## DIRECTIONS FOR THIS TASK
Put the lines from the one containing "Given: Open the Grbl Settings panel" through the one containing "Screen dimensions: 1258x952", inclusive, into a Markdown table with the columns "Row" and "Line", one row per line, omitting any blank lines.

=== DATA SECTION ===

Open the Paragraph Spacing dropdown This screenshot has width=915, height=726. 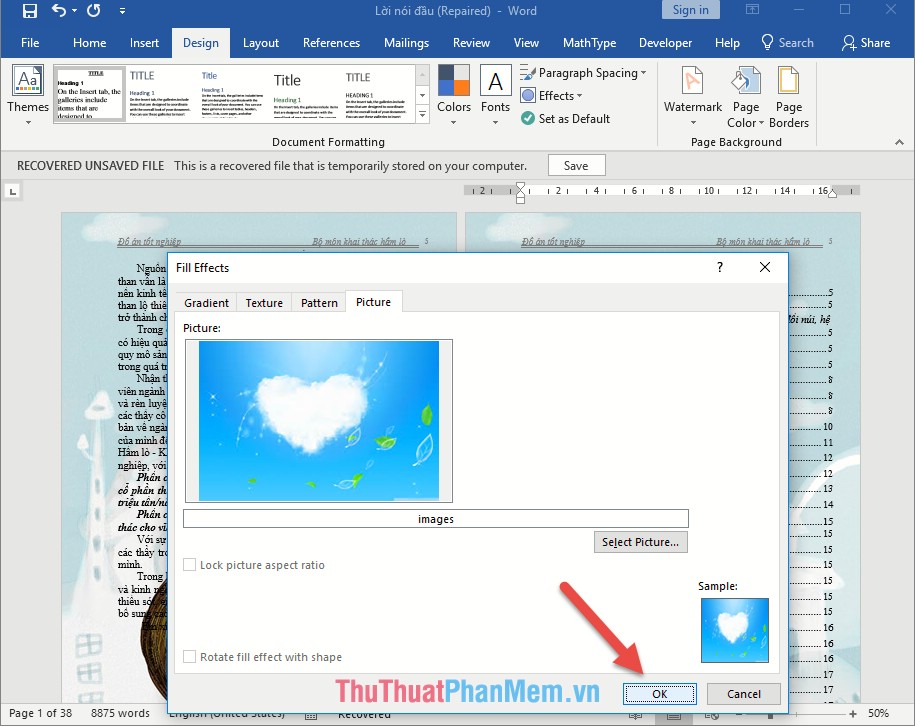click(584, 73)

===
=== DATA SECTION ===

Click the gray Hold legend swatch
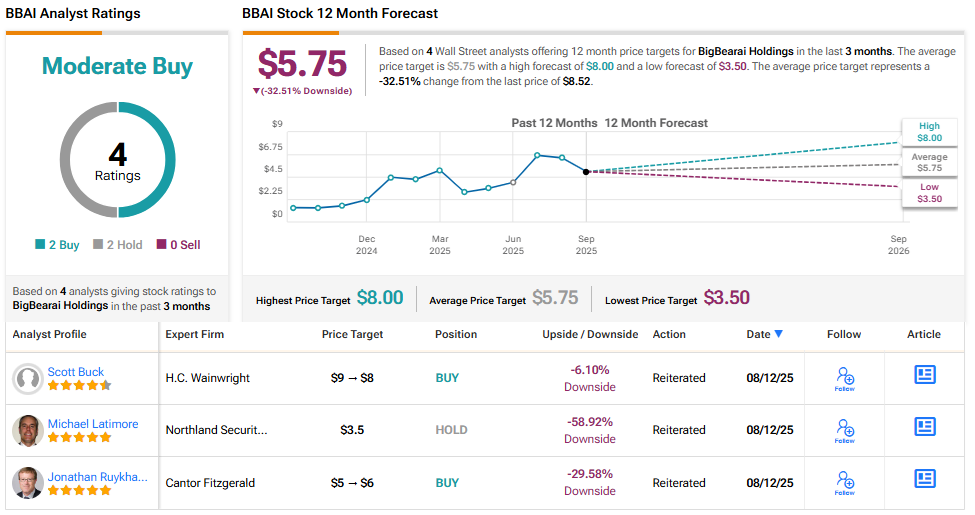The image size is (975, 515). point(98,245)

===
=== DATA SECTION ===

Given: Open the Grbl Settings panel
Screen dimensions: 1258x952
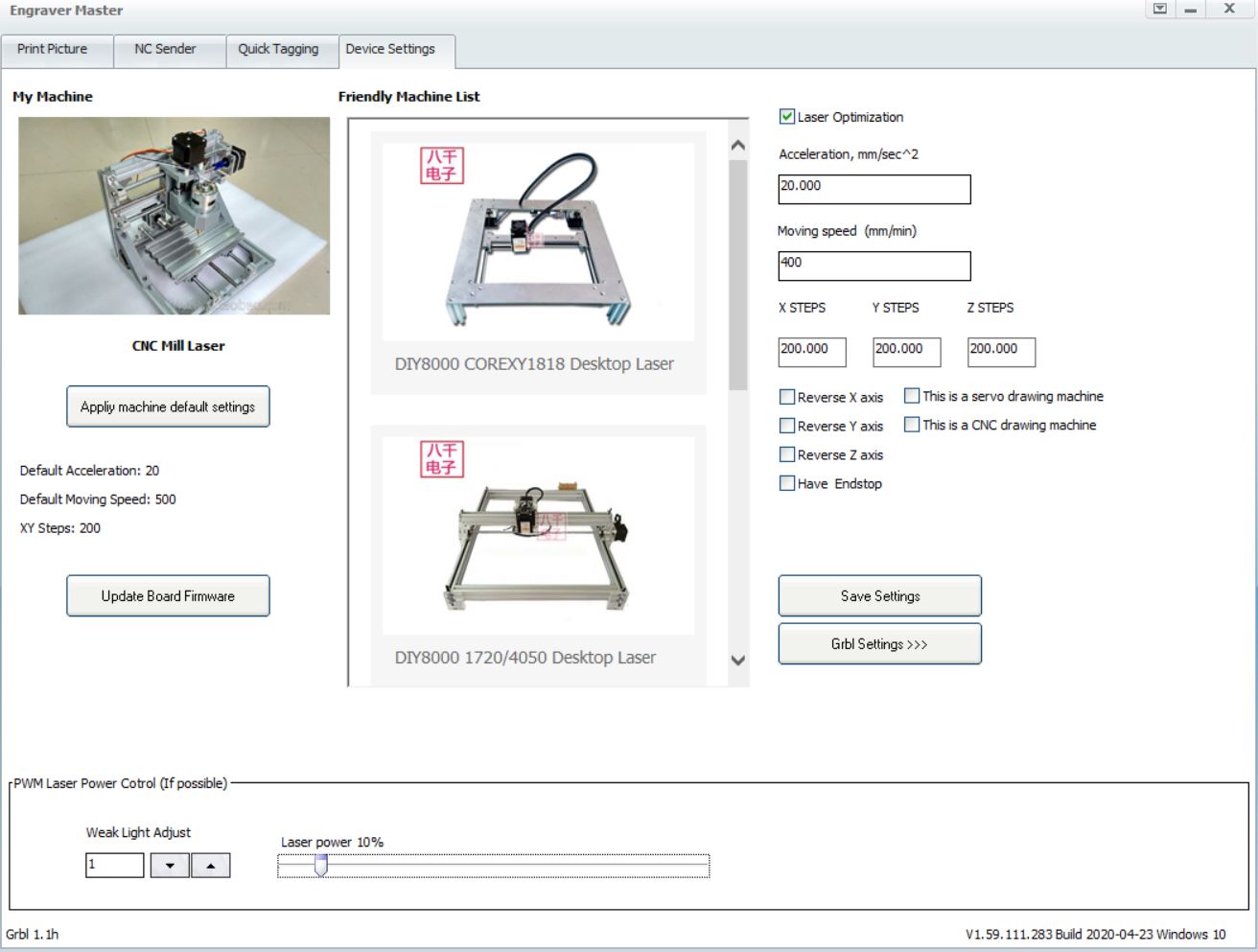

===

## THE OUTPUT
| Row | Line |
|---|---|
| 1 | Given: Open the Grbl Settings panel |
| 2 | Screen dimensions: 1258x952 |